**Objective**: Lay out the data as a two-column CSV with the columns text and point, one row per entry, starting at the line that contains "Mascate (27, 1696)" and ending at the last line of the data, both included. Put each value in its own quoted field and replace any line breaks with spaces.

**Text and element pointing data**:
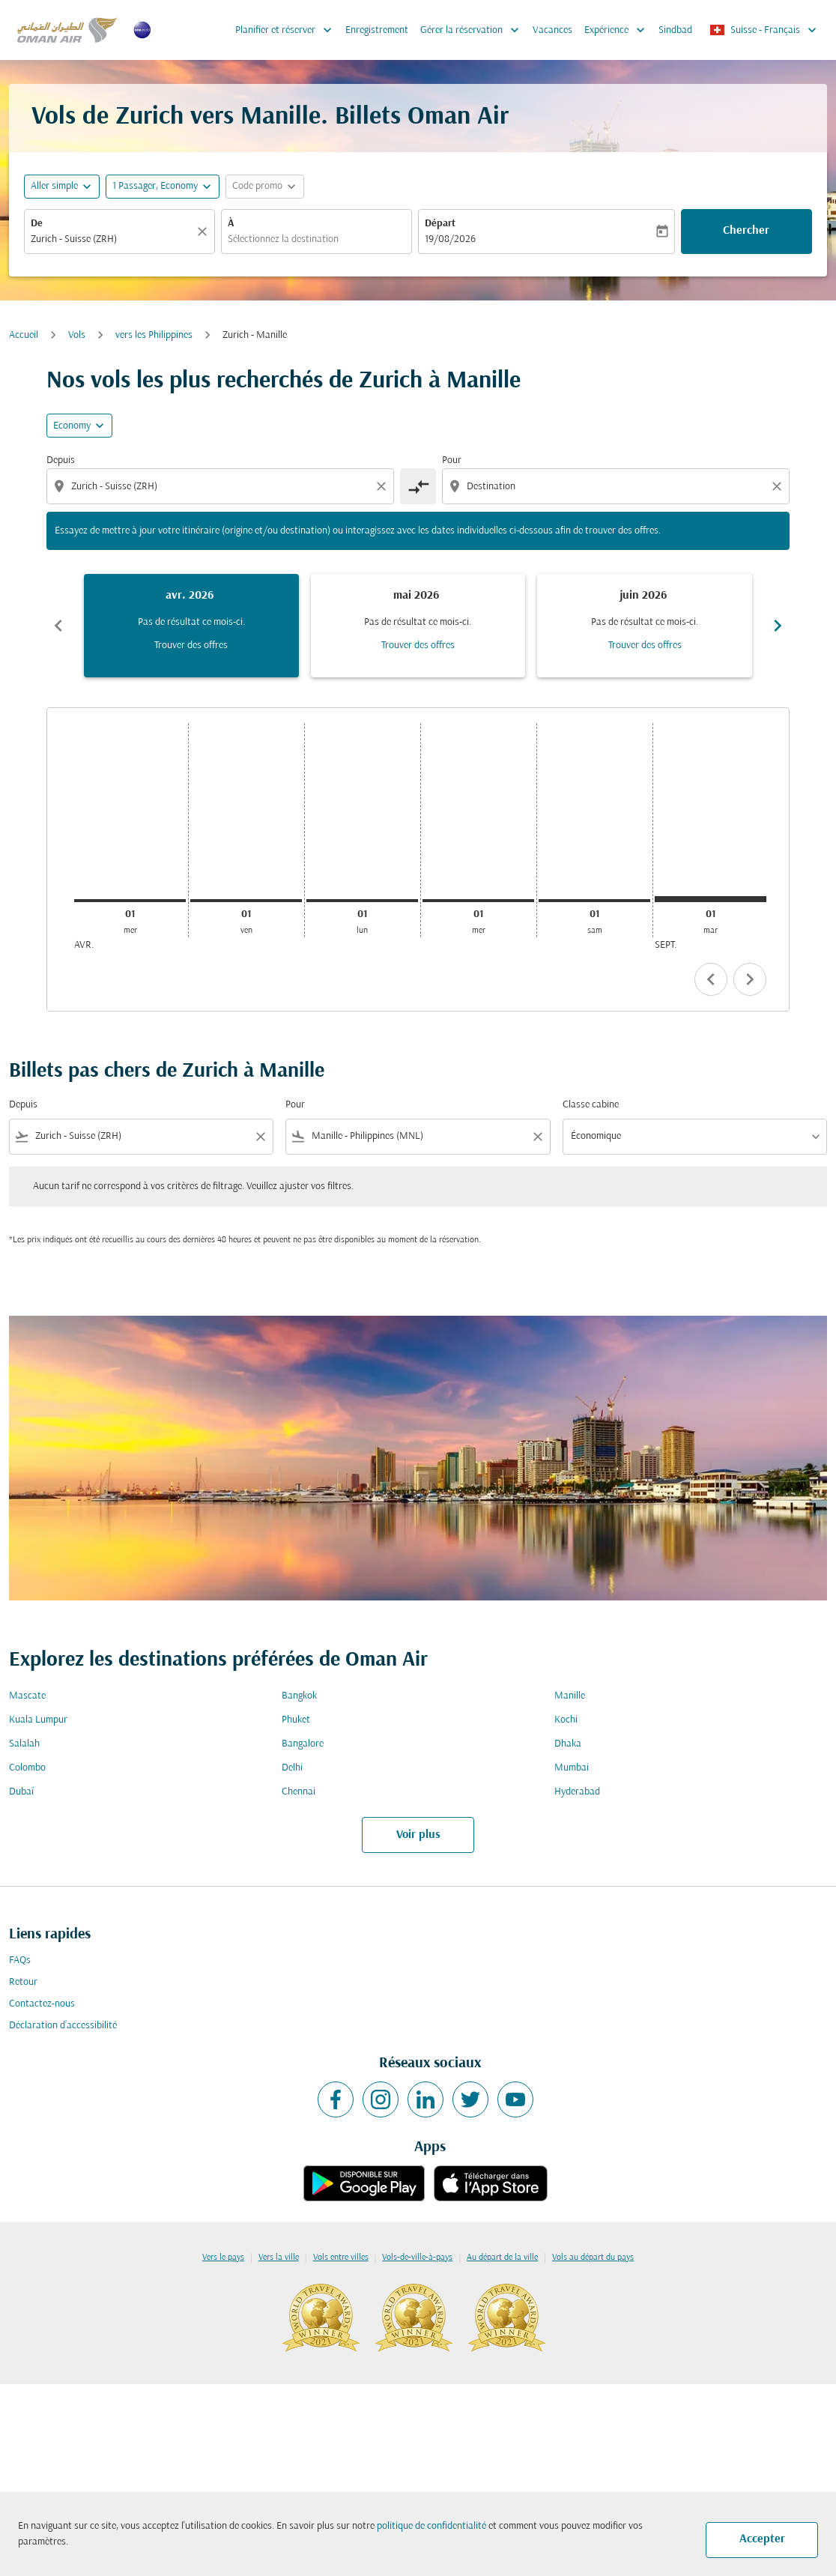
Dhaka (567, 1744)
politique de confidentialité (431, 2526)
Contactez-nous (42, 2004)
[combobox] (112, 239)
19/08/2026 (450, 239)
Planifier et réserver (287, 30)
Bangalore (303, 1744)
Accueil (23, 335)
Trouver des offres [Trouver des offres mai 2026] (418, 645)
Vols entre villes (341, 2257)
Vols (76, 335)
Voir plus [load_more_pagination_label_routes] (418, 1835)
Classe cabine (591, 1104)
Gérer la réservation (473, 30)
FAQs (20, 1960)
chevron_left (711, 979)
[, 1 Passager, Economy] (155, 186)
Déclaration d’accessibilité (63, 2025)
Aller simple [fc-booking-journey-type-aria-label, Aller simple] (54, 186)
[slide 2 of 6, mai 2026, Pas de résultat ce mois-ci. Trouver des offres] (418, 625)
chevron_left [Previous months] (58, 626)
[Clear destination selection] (779, 486)
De (37, 223)
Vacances (552, 30)
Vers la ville (278, 2257)
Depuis (60, 460)
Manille (569, 1696)
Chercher (746, 231)
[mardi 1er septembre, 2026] (710, 899)
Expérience (618, 30)
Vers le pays (223, 2257)
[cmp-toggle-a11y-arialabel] (418, 486)
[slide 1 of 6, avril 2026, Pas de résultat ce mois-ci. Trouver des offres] (191, 625)
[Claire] (204, 231)
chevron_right (750, 979)
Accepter (762, 2539)
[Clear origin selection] (383, 486)
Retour (23, 1982)
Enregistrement (376, 30)
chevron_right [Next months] (778, 626)
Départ (440, 223)
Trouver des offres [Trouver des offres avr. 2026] (191, 645)
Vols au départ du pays (593, 2257)
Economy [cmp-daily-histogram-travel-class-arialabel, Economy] (72, 426)
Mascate (27, 1696)
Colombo (27, 1768)
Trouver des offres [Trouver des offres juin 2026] (645, 645)
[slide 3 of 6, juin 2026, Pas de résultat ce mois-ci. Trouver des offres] (644, 625)
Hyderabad (577, 1792)
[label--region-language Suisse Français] (764, 30)
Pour (451, 460)
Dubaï (21, 1792)
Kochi (566, 1720)
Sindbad (675, 30)
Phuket (296, 1720)
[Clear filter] (260, 1136)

**Solution for this exercise**:
text,point
"Mascate","(27, 1696)"
"Colombo","(27, 1768)"
"Trouver des offres [Trouver des offres juin 2026]","(645, 645)"
"[slide 3 of 6, juin 2026, Pas de résultat ce mois-ci. Trouver des offres]","(644, 625)"
"Hyderabad","(577, 1792)"
"[label--region-language Suisse Français]","(764, 30)"
"Pour","(451, 460)"
"Dubaï","(21, 1792)"
"Kochi","(566, 1720)"
"Sindbad","(675, 30)"
"Phuket","(296, 1720)"
"[Clear filter]","(260, 1136)"